About this exercise ▸ Set down every entry below exactly as it stands.
● ● ● ● ●
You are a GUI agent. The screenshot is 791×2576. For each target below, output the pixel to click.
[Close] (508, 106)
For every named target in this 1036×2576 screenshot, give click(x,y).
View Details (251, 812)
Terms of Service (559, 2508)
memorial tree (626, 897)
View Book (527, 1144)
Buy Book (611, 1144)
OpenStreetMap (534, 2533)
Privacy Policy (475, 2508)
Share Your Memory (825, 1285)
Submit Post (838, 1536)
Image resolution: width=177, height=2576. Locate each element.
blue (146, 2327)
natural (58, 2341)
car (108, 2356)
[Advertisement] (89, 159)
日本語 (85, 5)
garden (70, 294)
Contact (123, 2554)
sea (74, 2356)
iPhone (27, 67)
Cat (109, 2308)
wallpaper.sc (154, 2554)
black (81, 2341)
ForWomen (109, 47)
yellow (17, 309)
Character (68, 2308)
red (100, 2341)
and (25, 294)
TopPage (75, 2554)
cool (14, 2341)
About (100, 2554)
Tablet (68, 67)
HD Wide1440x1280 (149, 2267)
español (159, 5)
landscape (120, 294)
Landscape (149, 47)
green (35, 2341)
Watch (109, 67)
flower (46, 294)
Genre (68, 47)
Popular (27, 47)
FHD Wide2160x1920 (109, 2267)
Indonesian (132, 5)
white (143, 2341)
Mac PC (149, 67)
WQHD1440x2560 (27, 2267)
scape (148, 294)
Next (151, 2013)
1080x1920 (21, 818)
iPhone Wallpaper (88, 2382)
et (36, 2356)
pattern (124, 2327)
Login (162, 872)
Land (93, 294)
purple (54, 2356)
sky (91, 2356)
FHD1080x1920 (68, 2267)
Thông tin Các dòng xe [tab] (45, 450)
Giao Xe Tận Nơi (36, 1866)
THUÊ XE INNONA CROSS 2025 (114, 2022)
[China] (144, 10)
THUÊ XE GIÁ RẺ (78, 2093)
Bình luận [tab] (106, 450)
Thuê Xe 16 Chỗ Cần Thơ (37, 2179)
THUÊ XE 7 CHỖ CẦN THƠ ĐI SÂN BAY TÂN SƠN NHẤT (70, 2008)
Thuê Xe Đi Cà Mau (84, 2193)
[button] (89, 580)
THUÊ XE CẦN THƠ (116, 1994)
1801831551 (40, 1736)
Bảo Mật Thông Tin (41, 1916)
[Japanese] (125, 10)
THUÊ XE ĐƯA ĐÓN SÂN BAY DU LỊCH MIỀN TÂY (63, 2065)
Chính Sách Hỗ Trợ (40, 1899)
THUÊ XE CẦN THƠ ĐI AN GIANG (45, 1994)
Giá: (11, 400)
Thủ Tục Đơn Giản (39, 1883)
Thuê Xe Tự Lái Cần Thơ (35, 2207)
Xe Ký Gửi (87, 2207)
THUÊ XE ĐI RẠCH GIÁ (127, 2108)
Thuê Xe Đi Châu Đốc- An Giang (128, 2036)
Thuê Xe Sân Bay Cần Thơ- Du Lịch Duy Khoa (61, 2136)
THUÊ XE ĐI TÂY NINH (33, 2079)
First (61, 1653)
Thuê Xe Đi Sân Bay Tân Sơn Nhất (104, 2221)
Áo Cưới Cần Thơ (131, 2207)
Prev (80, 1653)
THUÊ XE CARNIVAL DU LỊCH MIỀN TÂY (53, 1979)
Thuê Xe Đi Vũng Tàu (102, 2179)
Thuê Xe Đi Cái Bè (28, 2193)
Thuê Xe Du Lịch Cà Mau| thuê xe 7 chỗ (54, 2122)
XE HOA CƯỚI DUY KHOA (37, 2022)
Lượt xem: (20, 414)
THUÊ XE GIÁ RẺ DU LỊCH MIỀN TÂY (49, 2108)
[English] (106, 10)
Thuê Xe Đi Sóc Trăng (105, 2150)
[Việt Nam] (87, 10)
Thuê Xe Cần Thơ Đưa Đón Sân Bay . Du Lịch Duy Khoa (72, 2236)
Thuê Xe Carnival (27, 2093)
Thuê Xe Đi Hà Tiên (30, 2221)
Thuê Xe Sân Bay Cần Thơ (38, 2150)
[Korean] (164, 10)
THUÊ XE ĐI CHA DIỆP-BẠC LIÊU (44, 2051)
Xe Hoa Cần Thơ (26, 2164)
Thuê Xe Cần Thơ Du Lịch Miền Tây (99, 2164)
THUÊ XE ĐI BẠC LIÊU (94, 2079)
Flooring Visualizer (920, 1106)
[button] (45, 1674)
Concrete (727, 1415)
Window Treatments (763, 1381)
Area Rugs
● ● ● ● ●
Solved problem ▸
You are a GUI agent. The screenshot is 791×2576. For each target below, output the pixel to click.
[Close] (508, 106)
For every named target in this 1036×2576 screenshot, give click(x,y).
View Details (251, 812)
Terms of Service (559, 2508)
memorial tree (626, 897)
View Book (527, 1144)
Buy Book (611, 1144)
OpenStreetMap (534, 2533)
Privacy Policy (475, 2508)
Share Your Memory (825, 1285)
Submit Post (838, 1536)
Image resolution: width=177, height=2576. Locate each element.
blue (146, 2327)
natural (58, 2341)
car (108, 2356)
[Advertisement] (89, 159)
日本語 (85, 5)
garden (70, 294)
Contact (123, 2554)
sea (74, 2356)
iPhone (27, 67)
Cat (109, 2308)
wallpaper.sc (154, 2554)
black (81, 2341)
ForWomen (109, 47)
yellow (17, 309)
Character (68, 2308)
red (100, 2341)
and (25, 294)
TopPage (75, 2554)
cool (14, 2341)
About (100, 2554)
Tablet (68, 67)
HD Wide1440x1280 (149, 2267)
español (159, 5)
landscape (120, 294)
Landscape (149, 47)
green (35, 2341)
Watch (109, 67)
flower (46, 294)
Genre (68, 47)
Popular (27, 47)
FHD Wide2160x1920 (109, 2267)
Indonesian (132, 5)
white (143, 2341)
Mac PC (149, 67)
WQHD1440x2560 (27, 2267)
scape (148, 294)
Next (151, 2013)
1080x1920 (21, 818)
iPhone Wallpaper (88, 2382)
et (36, 2356)
pattern (124, 2327)
Login (162, 872)
Land (93, 294)
purple (54, 2356)
sky (91, 2356)
FHD1080x1920 (68, 2267)
Thông tin Các dòng xe [tab] (45, 450)
Giao Xe Tận Nơi (36, 1866)
THUÊ XE INNONA CROSS 2025 (114, 2022)
[China] (144, 10)
THUÊ XE GIÁ RẺ (78, 2093)
Bình luận [tab] (106, 450)
Thuê Xe 16 Chỗ Cần Thơ (37, 2179)
THUÊ XE 7 CHỖ CẦN THƠ ĐI SÂN BAY TÂN SƠN NHẤT (70, 2008)
Thuê Xe Đi Cà Mau (84, 2193)
[button] (89, 580)
THUÊ XE CẦN THƠ (116, 1994)
1801831551 (40, 1736)
Bảo Mật Thông Tin (41, 1916)
[Japanese] (125, 10)
THUÊ XE ĐƯA ĐÓN SÂN BAY DU LỊCH MIỀN TÂY (63, 2065)
Chính Sách Hỗ Trợ (40, 1899)
THUÊ XE CẦN THƠ ĐI AN GIANG (45, 1994)
Giá: (11, 400)
Thủ Tục Đơn Giản (39, 1883)
Thuê Xe Tự Lái Cần Thơ (35, 2207)
Xe Ký Gửi (87, 2207)
THUÊ XE ĐI RẠCH GIÁ (127, 2108)
Thuê Xe Đi Châu Đốc- An Giang (128, 2036)
Thuê Xe Sân Bay Cần Thơ- Du Lịch Duy Khoa (61, 2136)
THUÊ XE ĐI TÂY NINH (33, 2079)
First (61, 1653)
Thuê Xe Đi Sân Bay Tân Sơn Nhất (104, 2221)
Áo Cưới Cần Thơ (131, 2207)
Prev (80, 1653)
THUÊ XE CARNIVAL DU LỊCH MIỀN TÂY (53, 1979)
Thuê Xe Đi Vũng Tàu (102, 2179)
Thuê Xe Đi Cái Bè (28, 2193)
Thuê Xe Du Lịch Cà Mau| thuê xe 7 chỗ (54, 2122)
XE HOA CƯỚI DUY KHOA (37, 2022)
Lượt xem: (20, 414)
THUÊ XE GIÁ RẺ DU LỊCH MIỀN TÂY (49, 2108)
[English] (106, 10)
Thuê Xe Đi Sóc Trăng (105, 2150)
[Việt Nam] (87, 10)
Thuê Xe Cần Thơ Đưa Đón Sân Bay . Du Lịch Duy Khoa (72, 2236)
Thuê Xe Carnival (27, 2093)
Thuê Xe Đi Hà Tiên (30, 2221)
Thuê Xe Sân Bay Cần Thơ (38, 2150)
[Korean] (164, 10)
THUÊ XE ĐI CHA DIỆP-BẠC LIÊU (44, 2051)
Xe Hoa Cần Thơ (26, 2164)
Thuê Xe Cần Thơ Du Lịch Miền Tây (99, 2164)
THUÊ XE ĐI BẠC LIÊU (94, 2079)
Flooring Visualizer (920, 1106)
[button] (45, 1674)
Concrete (727, 1415)
Window Treatments (763, 1381)
Area Rugs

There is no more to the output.